Tuesday, March 10th, 2020

How do you power a steam train at Pickering without UK coal?

The search is on to find a more reliable source of fuel for the North Yorkshire Moors Railway.

Like most heritage lines it needs coal to power the steam trains.

Thirsk and Malton’s MP, Kevin Hollinrake, says he is working with ministers to plan ahead for when UK production ceases as a consequence of the coming ban on coal in homes and power stations.

NYMR General Manager Chris Price explains that Imported coal is more expensive and could cost them an extra £900k per year.

He also argues that transporting the fuel to the UK is hardly environmentally friendly.

Kevin Hollinrake said

“The North Yorkshire Moors Railway is a hugely popular tourist attraction, starting in Pickering and making its way to Whitby though the most stunning of scenery.

It is estimated that it generates £40 million indirectly into the local economy and is part of a tourist industry which employs 4,000 people and 22,000 volunteers.
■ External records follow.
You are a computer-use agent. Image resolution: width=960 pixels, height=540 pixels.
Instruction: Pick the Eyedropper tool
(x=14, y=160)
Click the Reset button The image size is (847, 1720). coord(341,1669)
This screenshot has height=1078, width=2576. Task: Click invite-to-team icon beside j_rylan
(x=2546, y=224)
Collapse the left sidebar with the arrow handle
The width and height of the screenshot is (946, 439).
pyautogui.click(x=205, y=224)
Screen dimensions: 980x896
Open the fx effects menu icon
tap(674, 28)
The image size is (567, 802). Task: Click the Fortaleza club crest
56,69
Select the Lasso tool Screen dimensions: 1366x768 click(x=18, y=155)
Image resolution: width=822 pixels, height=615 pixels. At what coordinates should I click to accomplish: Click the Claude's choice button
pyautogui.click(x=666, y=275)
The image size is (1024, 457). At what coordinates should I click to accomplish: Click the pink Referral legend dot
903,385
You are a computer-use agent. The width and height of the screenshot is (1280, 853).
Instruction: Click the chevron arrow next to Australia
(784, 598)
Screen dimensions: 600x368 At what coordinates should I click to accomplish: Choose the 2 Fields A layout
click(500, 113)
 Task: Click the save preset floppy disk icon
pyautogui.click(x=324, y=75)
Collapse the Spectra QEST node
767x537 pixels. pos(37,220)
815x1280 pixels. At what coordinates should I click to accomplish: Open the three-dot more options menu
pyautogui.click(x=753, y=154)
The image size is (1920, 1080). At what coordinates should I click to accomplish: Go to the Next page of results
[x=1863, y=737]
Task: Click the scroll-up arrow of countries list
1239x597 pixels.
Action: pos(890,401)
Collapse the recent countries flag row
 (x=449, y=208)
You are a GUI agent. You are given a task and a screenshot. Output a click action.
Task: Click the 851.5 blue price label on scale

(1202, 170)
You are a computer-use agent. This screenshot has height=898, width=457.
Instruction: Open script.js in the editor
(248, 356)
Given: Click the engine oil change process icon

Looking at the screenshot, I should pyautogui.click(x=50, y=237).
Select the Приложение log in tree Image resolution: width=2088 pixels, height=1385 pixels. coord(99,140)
We certainly do not want to lose it but I am very concerned that heritage rail will not be able to guarantee an affordable supply of fuel in the years ahead before environmentally friendly alternatives have been properly developed and produced at scale.”

 

The MP says he has met with Defra minister Rebecca Pow MP, Tourism minister Nigel Huddleston MP, All-Party Parliamentary Group on Heritage Rail Chair Rt Hon Liz Saville Roberts MP together with representatives from the Heritage Rail Association (HRA) and the NYMR in Parliament to discuss the uneconomical reality of relying on imported coal in the short term if domestic production ends.

 

Coal NYMR Hollinrake Meeting

 

Imported coal is more expensive and could cost NYMR alone an extra £900k per annum which would place a huge financial burden on the railway and would be unsustainable for smaller heritage lines.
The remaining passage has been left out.